L'opposante biélorusse Svetlana Tikhanovskaïa lance un ultimatum au président Alexandre Loukachenko. [Clemens Bilan - Keystone/EPA]
Svetlana Tikhanovskaïa lance un ultimatum au président Alexandre Loukachenko / Le Journal horaire / 22 sec. / le 13 octobre 2020
La figure de proue de l'opposition biélorusse Svetlana Tikhanovskaïa a lancé mardi un ultimatum au président Alexandre Loukachenko, lui donnant jusqu'au 25 octobre pour se retirer sans quoi elle appellera à une manifestation monstre et une grève générale.

L'opposition biélorusse exige le départ d'Alexandre Loukachenko, au pouvoir depuis 1994, depuis l'élection présidentielle jugée frauduleuse du 9 août. Le mouvement de contestation subit depuis une pression constante des autorités, qui a abouti à la détention ou à l'exil à l'étranger de toutes ses principales figures.

S'adressant dans un message publié sur les réseaux sociaux aux autorités biélorusses, Svetlana Tikhanovskaïa, en exil en Lituanie, a donné 13 jours à Alexandre Loukachenko pour annoncer sa démission, mettre fin à la dispersion des manifestations par la force et libérer tous les "prisonniers politiques".

"Routes bloquées"

"Si nos demandes ne sont pas satisfaites d'ici le 25 octobre, tout le pays descendra pacifiquement dans la rue", a averti l'opposante. "Et le 26 octobre, une grève nationale de toutes les entreprises commencera, toutes les routes seront bloquées, les ventes dans les magasins d'État s'effondreront".

"Nous avons dit à plusieurs reprises que nous étions prêts au dialogue et aux négociations.

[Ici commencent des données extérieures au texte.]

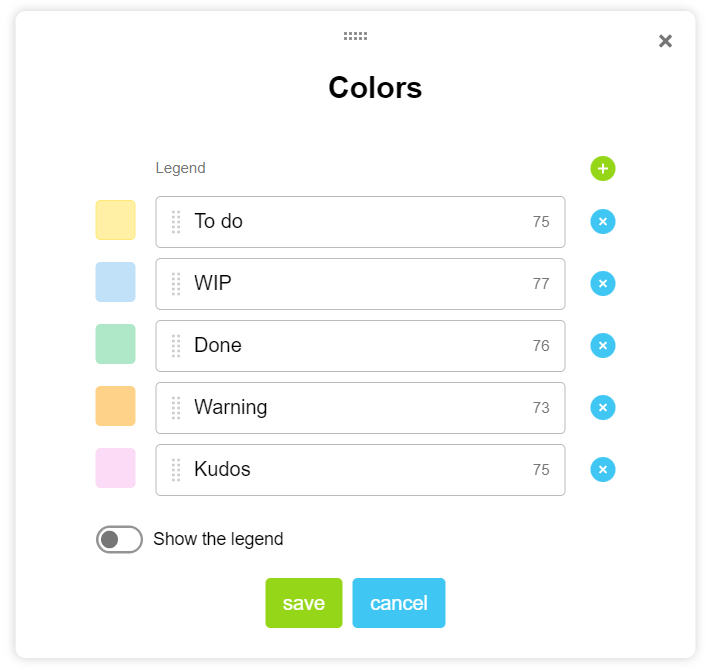
Task: Cancel the Colors dialog changes
Action: tap(398, 603)

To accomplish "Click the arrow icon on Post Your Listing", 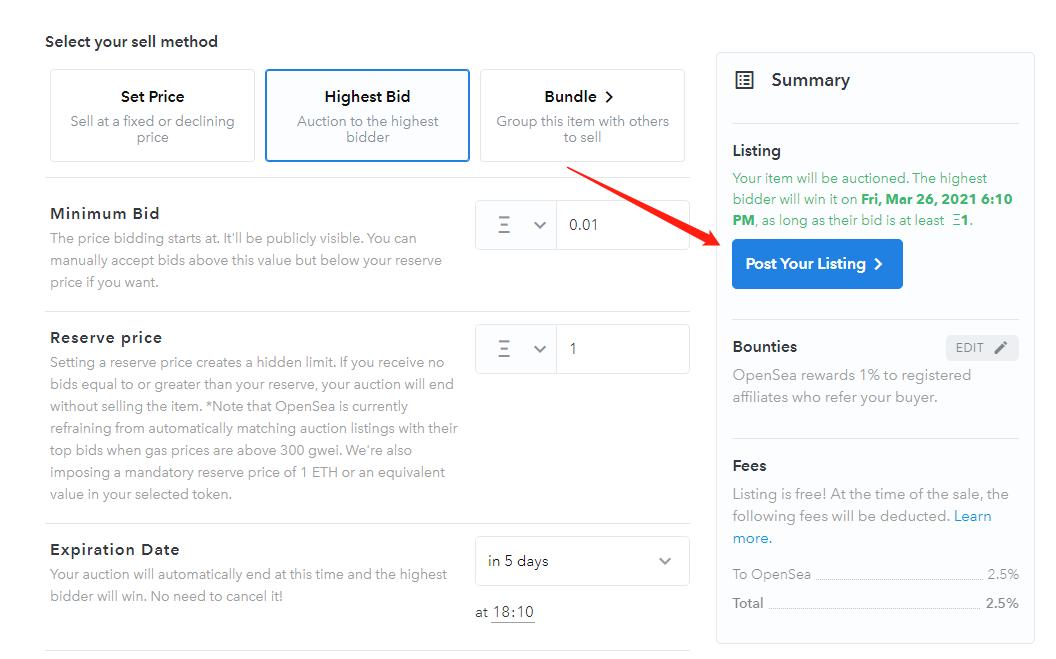I will pos(878,264).
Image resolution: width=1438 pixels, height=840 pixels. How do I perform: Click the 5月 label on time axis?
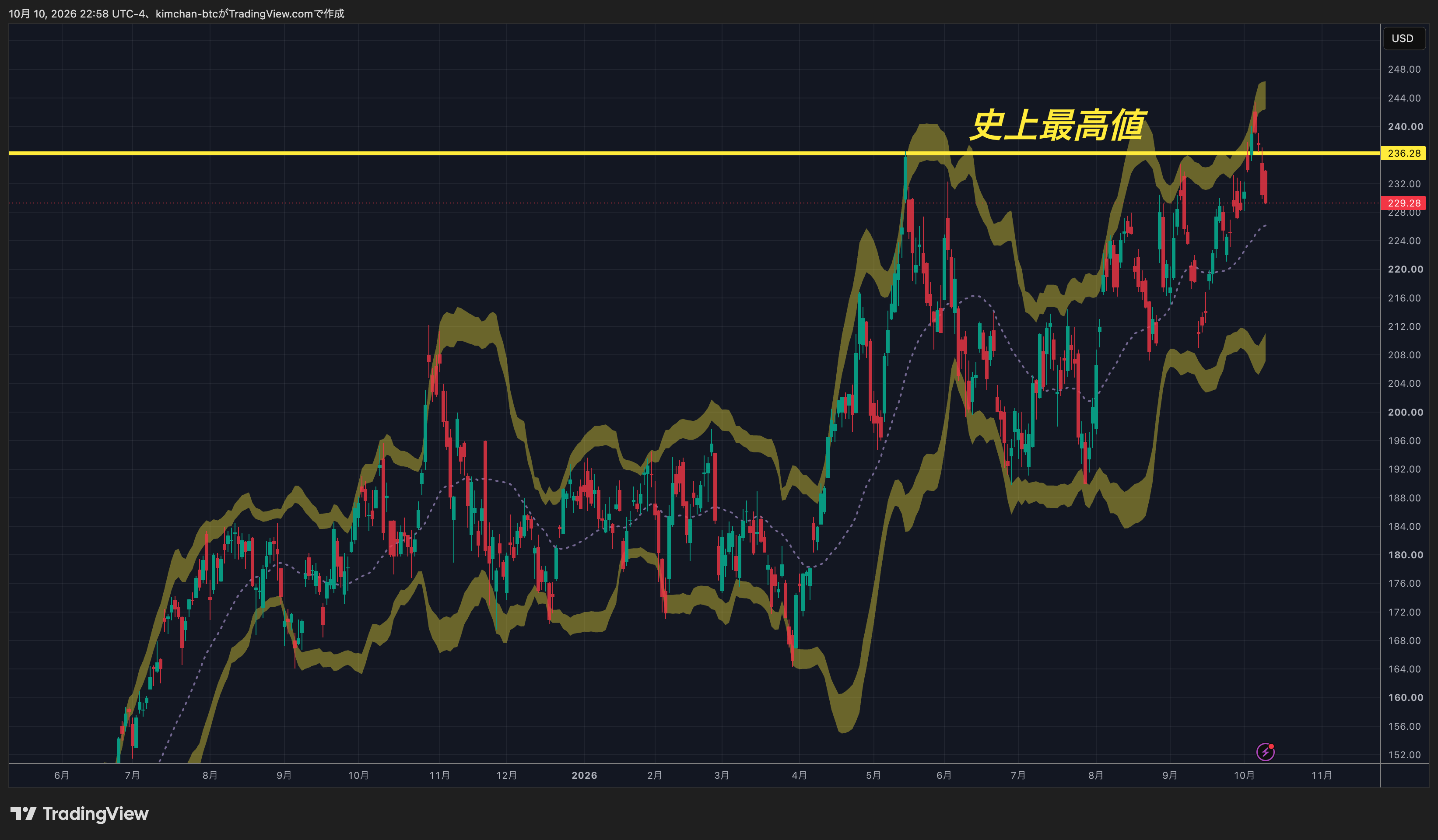[873, 775]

Mais parler derrière des barreaux de prison n'est pas un dialogue", a-t-elle poursuivi, dénonçant la "terreur d'État" au Bélarus.

Menaces de tirs à balles réelles

Dimanche, la police a réprimé violemment le grand rassemblement hebdomadaire de l'opposition à Minsk, déployant canons à eau et grenades assourdissantes contre la foule et arrêtant des centaines de personnes. Cette intervention fut la plus brutale depuis des semaines.

Et lundi, le ministère de l'Intérieur a menacé de recourir aux tirs à balles réelles "si nécessaire" pour mater les manifestations.